Die neue X-LAM-Produktionslinie der DERIX-Gruppe wurde im Sommer 2019 in Betrieb genommen. In der rund 15.000 Quadratmeter großen Fertigungshalle ist ein hochmoderner Maschinenpark installiert, der sowohl eine hohe Prozesssicherheit als auch eine ausgeprägte Fertigungsflexibilität zur Fertigung von Losgröße 1 gewährleistet. Bei der Planung wurde besonderer Wert auf einen sehr hohen Automatisierungsgrad und Redundanz gelegt.
Die neue Produktionslinie umfasst zwei hochmoderne, vollautomatisierte Fertigungslinien für Brettsperrholz (X-LAM) und setzt neue Maßstäbe in Qualität und Effizienz. Kernmerkmale sind die umfassende 100%ige Qualitätskontrolle durch den Scanner „Goldeneye 702“ sowie zusätzliche Systeme wie Optiside, M3 Scan, X Ray und Curve Scan, die Jahrringlage, Feuchtigkeit, Festigkeit, optischen Merkmalen und Formabweichungen präzise erfassen. Alle ermittelten Daten bilden die Basis zur direkten Berechnung des optimalen Holzeinsatzes innerhalb weniger Sekunden und werden digital an die Kappsägen übermittelt. Die Linie erfüllt höchste Standards der Industrie 4.0 und ermöglicht eine flexible, kontinuierliche Produktion.
Es wird ein emissionsarmer biobasierter PUR Klebstoff verwendet, der deutlich unter den europäischen Grenzwerten liegt und nicht nur ein gesundes Raumklima garantiert, sondern auch durch seinen Materialeinsatz in punkto Nachhaltigkeit richtungsweisend ist.
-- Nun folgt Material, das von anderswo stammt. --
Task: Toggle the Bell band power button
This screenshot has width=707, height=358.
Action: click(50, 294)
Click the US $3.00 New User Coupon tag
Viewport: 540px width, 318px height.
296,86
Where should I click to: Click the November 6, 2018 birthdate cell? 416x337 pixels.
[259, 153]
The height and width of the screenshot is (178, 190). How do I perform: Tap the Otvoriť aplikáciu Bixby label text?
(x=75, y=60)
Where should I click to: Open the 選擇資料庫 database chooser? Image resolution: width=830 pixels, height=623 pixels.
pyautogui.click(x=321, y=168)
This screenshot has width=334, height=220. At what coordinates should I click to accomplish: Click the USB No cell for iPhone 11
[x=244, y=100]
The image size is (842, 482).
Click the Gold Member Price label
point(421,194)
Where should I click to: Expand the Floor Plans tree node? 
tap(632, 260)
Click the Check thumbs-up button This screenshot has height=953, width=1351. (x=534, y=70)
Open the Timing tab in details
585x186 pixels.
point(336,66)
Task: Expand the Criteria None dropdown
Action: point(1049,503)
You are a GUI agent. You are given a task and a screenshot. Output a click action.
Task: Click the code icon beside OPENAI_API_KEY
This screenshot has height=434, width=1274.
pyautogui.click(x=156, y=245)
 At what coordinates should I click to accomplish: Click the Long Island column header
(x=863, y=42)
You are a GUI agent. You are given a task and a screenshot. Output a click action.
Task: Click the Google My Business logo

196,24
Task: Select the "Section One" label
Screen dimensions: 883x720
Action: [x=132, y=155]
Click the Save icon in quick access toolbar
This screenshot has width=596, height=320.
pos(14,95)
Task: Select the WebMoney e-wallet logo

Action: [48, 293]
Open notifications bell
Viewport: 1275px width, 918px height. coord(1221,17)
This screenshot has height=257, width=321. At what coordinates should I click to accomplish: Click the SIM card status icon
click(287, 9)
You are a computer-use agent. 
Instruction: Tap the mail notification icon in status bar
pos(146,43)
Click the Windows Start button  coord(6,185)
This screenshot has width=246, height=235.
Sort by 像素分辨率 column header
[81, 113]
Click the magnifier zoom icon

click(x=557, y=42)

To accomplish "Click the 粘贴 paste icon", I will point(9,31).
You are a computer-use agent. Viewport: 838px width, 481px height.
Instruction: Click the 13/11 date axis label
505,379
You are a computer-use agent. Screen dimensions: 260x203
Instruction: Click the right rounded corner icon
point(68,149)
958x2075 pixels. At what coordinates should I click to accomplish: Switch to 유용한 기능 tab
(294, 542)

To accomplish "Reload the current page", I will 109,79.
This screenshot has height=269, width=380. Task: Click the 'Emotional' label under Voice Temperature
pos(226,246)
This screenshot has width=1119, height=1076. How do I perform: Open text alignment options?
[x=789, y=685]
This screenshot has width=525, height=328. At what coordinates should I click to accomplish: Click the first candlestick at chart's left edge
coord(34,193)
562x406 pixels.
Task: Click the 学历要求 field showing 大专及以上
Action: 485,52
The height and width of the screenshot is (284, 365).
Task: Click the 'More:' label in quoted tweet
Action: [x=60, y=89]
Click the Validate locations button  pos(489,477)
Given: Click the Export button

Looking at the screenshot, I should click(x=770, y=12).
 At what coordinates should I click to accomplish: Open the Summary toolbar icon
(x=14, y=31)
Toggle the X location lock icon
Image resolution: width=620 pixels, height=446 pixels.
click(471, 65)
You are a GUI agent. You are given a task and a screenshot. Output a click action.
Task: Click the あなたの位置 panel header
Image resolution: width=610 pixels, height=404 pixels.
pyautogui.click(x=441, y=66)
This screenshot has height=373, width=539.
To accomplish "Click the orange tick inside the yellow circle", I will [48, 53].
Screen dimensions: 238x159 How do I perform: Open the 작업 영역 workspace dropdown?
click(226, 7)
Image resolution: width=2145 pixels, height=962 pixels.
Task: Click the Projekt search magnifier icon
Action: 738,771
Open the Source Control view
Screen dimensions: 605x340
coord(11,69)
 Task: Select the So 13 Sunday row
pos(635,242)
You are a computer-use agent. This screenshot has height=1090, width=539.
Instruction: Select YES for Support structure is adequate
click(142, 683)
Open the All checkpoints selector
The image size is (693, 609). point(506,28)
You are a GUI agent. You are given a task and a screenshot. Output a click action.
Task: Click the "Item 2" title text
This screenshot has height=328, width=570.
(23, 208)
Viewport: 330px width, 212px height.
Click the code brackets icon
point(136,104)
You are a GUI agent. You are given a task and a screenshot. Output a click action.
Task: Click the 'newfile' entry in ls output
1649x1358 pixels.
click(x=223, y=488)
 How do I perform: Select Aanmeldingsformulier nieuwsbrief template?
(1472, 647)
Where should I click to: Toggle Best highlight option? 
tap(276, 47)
Insgesamt steht X-LAM 2.0 für maximale Automatisierung, bei höchster Resourceneffizienz, Qualität, Präzision und gleichzeitiger maximalen ökologischen Verantwortung in der modernen Hightech-Brettsperrholzproduktion.
Um diese steigende Nachfrage im Bereich Holzmodulbau effizient bedienen zu können, hat die DERIX-Gruppe ihre Produktion um eine ca. 3.000 m² große Fertigungshalle in Grevenbroich erweitert.
DERIX installiert eine Hochdruckpresse, mit der Rippen- und Hohlkastendecken präzise und vollautomatisch gefertigt werden können. Die passgenaue Vorfertigung extragroßer Dächer erreicht hiermit ein neues Level.
Der neue DERIX Campus erweitert den Standort Niederkrüchten um ein zusätzliches Bürogebäude und eine Lagerhalle. Der Bau ist eine direkte Antwort auf die stetig wachsende Nachfrage im Massivholzbau. Nachhaltigkeit und Zirkularität stehen im Zentrum des Bauprojekts – das gesamte Vorhaben folgt dem Anspruch, Materialien wiederzuverwenden, Abfall zu vermeiden und Baustoffe so lange wie möglich im Kreislauf zu halten.